رحمت جزوی بکل پیوسته شو ** رحمت کل را تو هادی بین و رو
Cüz’i rahmete mazhar olan ve o mertebede kalan, denizin yolunu bilmez. Kuyuları da denize benzer sanır!1810
تا که جزوست او نداند راه بحر ** هر غدیری را کند ز اشباه بحر
Denizin yolunu bilmedikçe nasıl yol alır, halkı nasıl denize götürür, denize ulaştırır?
چون نداند راه یم کی ره برد ** سوی دریا خلق را چون آورد
Sel ve nehir gibi denize kadar akıp gitti mi o vakit denize ulaşır, denizle birleşir.
متصل گردد به بحر آنگاه او ** ره برد تا بحر همچون سیل و جو
Bundan önce halkı davet etse bile bu daveti taklittir. Yolu, varılacak makamı görerek yahut Allah’tan vahiy ve ilhamla, Allah kuvvetiyle değil!”
ور کند دعوت به تقلیدی بود ** نه از عیان و وحی تاییدی بود
Kadın, “Peki mademki herkese acıyorsun, bu sürünün çobanı gibi sürünün etrafında dönüp dolaşıyorsun demektir.

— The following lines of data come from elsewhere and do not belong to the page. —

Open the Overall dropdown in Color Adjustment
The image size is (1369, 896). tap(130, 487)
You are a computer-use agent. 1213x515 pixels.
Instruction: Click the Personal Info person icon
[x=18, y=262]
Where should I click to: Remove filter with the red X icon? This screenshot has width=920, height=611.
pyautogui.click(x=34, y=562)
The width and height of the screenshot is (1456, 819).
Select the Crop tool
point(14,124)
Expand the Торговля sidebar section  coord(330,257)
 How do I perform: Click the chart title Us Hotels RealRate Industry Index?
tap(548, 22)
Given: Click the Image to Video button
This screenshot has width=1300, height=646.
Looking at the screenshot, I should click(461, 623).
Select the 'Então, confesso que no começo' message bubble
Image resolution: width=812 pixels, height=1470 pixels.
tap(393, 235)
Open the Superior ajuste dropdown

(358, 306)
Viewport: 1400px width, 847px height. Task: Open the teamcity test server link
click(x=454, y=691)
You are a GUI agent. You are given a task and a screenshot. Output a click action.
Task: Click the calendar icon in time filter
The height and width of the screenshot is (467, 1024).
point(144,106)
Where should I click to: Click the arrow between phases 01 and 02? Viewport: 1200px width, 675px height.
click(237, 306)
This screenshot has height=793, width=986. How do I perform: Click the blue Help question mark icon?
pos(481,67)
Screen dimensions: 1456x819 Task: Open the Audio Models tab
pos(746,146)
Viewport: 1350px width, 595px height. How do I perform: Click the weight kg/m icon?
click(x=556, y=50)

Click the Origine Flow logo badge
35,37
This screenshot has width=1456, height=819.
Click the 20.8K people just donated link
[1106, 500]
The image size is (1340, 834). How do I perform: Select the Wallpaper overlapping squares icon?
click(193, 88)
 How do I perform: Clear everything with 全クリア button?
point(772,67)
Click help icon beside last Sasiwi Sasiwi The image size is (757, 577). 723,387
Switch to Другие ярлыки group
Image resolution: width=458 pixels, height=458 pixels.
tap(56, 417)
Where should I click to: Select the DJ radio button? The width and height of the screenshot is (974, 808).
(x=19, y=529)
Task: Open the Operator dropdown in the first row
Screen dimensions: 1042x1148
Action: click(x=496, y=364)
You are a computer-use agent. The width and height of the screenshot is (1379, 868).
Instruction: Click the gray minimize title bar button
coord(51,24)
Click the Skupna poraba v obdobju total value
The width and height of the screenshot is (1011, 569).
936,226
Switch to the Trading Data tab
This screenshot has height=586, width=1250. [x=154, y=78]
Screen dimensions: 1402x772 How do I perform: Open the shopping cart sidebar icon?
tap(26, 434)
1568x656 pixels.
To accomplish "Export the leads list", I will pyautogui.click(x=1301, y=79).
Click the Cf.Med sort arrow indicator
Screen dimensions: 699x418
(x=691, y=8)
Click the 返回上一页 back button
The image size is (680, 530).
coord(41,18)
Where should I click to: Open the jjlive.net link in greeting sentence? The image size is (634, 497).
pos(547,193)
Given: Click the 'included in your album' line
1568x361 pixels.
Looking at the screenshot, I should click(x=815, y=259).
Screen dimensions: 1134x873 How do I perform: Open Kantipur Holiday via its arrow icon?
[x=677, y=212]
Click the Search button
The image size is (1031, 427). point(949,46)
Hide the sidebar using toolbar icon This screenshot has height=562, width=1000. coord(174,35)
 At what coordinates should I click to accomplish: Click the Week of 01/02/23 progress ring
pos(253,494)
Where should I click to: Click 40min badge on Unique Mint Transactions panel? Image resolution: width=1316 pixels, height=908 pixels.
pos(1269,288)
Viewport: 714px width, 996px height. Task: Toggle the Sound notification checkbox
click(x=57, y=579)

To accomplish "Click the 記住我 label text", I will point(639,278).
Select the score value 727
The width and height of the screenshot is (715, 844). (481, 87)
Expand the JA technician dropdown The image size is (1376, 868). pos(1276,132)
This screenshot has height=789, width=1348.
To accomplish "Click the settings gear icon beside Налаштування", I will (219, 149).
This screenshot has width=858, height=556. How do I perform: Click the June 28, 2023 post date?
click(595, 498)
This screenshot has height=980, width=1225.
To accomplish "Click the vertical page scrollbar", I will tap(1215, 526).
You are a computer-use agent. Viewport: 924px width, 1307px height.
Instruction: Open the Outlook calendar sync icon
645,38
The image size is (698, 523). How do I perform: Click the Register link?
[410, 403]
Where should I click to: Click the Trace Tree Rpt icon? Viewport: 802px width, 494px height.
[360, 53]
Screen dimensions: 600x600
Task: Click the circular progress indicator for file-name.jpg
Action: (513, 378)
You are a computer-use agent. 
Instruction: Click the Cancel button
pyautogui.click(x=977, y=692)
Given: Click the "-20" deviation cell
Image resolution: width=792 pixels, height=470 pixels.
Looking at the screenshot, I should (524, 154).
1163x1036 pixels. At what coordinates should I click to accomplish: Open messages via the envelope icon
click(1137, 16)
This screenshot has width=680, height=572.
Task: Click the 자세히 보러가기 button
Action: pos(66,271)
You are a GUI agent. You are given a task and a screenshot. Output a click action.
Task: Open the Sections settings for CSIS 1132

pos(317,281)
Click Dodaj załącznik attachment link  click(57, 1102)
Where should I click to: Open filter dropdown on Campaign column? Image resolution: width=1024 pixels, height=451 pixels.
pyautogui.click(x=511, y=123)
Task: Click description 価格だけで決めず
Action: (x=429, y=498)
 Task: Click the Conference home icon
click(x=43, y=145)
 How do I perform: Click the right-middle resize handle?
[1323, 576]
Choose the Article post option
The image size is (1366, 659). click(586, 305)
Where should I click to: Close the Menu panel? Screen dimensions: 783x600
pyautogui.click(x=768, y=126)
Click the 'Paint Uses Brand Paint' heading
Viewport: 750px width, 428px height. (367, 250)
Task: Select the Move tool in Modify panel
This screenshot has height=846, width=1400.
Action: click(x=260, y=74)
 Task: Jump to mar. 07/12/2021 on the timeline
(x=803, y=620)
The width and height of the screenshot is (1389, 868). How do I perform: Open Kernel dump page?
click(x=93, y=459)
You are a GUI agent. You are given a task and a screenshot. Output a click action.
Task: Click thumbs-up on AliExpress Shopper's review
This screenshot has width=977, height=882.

گفت پس چون رحم داری بر همه ** همچو چوپانی به گرد این رمه
Ecel cellâdı, oğullarını vurup öldürdüğü halde nasıl oluyor da kendi oğluna ağlamıyorsun?1815
چون نداری نوحه بر فرزند خویش ** چونک فصاد اجلشان زد بنیش
Gözyaşları, merhamete delildir, yürek yanmadıkça göz yaşaramaz, neden gözlerinde yaş yok, niçin ağlamıyorsun ya?” dedi.
چون گواه رحم اشک دیدههاست ** دیدهی تو بی نم و گریه چراست
Şeyh kadına yüz çevirip dedi ki. “Kocakarı, kış mevsimi, temmuz ayına benzemez.
رو به زن کرد و بگفتش ای عجوز ** خود نباشد فصل دی همچون تموز
İsterse hepsi ölsün, isterse diri kalsın… Gönül gözünden kaybolmuyorlar ki!
جمله گر مردند ایشان گر حیاند ** غایب و پنهان ز چشم دل کیاند
Onları gözümün önünde görüp dururken neden senin gibi yüzümü yırtayım?
من چو بینمشان معین پیش خویش ** از چه رو رو را کنم همچون تو ریش
Zamanın devranından çıktılar… Çıktılar ama onlar yine benimle beraber, etrafımda oynayıp duruyorlar!1820
گرچه بیروناند از دور زمان ** با مناند و گرد من بازیکنان
Ağlayış ya elemden olur, ya ayrılıktan. Hâlbuki ben aziz sevgililerimle vuslattayım, koşuşup duruyorum.